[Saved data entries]
○ ○ ○ ○ ○

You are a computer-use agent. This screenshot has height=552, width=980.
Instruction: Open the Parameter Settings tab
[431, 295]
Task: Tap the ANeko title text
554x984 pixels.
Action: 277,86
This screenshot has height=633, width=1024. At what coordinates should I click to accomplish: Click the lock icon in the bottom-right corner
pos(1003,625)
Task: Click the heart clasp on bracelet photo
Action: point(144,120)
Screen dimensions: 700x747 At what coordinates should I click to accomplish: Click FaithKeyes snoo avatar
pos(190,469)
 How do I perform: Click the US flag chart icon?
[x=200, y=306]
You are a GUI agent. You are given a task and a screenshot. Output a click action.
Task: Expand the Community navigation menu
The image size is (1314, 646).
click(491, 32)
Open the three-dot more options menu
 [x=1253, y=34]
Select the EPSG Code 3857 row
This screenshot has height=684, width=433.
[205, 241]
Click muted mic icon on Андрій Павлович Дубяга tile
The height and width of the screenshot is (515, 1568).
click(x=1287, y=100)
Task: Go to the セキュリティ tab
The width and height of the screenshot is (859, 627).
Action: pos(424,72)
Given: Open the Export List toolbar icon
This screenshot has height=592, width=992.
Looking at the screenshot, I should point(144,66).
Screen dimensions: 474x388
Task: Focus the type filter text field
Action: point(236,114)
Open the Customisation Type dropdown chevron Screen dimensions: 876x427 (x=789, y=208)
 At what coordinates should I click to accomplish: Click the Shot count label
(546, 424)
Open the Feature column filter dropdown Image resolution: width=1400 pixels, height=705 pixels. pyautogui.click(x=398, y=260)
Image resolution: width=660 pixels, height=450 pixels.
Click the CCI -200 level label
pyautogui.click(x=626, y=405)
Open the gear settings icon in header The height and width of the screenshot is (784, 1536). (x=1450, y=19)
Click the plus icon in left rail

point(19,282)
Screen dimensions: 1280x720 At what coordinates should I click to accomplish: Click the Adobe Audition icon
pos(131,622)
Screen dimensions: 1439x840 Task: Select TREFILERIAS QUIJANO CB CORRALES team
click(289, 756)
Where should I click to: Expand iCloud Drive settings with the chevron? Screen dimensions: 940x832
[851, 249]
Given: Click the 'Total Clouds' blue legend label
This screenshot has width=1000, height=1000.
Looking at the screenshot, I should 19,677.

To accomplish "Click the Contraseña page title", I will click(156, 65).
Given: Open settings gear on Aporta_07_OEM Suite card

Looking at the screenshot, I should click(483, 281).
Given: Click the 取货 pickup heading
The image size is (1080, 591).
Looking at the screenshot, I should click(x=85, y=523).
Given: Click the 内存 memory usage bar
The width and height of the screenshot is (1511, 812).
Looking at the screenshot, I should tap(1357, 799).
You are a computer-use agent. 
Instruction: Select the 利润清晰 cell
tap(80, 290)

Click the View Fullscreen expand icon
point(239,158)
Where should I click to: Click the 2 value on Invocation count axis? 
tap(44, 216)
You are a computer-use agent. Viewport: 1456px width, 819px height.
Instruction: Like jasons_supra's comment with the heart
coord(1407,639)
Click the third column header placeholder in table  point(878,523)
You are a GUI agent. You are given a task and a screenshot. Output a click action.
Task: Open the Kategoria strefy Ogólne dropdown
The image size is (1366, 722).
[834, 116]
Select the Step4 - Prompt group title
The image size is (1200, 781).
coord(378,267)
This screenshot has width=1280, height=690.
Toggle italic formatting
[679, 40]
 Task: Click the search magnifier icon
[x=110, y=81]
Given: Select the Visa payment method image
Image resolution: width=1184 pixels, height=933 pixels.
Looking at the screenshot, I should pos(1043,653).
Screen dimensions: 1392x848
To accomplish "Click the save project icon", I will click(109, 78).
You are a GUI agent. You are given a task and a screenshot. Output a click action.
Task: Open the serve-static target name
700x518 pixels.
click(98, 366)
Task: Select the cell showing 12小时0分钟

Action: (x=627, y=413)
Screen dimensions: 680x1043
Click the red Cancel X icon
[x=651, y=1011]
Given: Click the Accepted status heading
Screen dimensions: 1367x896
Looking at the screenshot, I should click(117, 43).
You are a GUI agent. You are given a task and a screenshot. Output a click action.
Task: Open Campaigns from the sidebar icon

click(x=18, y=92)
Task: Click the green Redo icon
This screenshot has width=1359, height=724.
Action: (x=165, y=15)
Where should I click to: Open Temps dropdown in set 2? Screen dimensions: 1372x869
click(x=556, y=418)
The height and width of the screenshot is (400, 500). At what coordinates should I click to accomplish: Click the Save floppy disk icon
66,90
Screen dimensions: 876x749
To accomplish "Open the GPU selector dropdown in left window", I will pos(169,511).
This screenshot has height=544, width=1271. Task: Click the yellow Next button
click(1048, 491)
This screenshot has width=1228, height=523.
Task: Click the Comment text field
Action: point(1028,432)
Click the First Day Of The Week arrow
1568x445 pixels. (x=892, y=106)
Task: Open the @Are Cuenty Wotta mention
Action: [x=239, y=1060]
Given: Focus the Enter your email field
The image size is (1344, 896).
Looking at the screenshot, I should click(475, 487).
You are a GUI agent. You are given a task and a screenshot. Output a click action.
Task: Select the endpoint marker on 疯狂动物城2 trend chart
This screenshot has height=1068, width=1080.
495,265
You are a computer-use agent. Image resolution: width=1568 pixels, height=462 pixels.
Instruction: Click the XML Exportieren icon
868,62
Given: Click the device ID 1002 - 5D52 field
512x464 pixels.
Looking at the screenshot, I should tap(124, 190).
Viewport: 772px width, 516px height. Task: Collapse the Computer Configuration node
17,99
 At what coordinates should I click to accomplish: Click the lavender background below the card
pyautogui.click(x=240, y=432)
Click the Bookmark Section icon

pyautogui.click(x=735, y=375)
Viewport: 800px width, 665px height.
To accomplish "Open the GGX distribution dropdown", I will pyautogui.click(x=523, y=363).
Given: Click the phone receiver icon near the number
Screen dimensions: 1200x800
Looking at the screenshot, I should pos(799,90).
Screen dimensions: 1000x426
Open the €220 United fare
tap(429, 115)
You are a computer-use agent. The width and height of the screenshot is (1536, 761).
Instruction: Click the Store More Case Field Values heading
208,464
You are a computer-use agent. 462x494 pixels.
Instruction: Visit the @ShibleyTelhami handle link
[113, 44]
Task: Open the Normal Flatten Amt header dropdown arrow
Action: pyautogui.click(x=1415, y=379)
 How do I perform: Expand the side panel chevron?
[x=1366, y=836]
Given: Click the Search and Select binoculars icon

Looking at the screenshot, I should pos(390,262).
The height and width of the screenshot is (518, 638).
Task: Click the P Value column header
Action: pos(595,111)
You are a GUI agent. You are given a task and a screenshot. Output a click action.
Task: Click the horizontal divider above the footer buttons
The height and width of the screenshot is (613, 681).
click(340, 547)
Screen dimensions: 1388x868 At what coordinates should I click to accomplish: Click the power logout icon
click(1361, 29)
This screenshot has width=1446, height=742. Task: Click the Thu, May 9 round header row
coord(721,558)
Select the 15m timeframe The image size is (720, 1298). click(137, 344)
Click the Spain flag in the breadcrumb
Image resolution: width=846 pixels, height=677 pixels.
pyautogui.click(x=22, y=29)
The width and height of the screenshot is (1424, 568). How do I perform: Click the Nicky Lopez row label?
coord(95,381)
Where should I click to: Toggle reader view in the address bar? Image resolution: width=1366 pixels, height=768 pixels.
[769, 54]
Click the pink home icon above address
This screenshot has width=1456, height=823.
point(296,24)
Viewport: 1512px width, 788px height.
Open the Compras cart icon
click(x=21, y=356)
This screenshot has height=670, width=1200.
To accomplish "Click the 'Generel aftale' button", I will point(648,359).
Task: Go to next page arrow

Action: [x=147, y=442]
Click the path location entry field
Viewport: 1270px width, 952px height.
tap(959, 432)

○ ○ ○ ○ ○

Exercise
Among the lines above, tally those containing the string "will" and give only the result.

Written response
5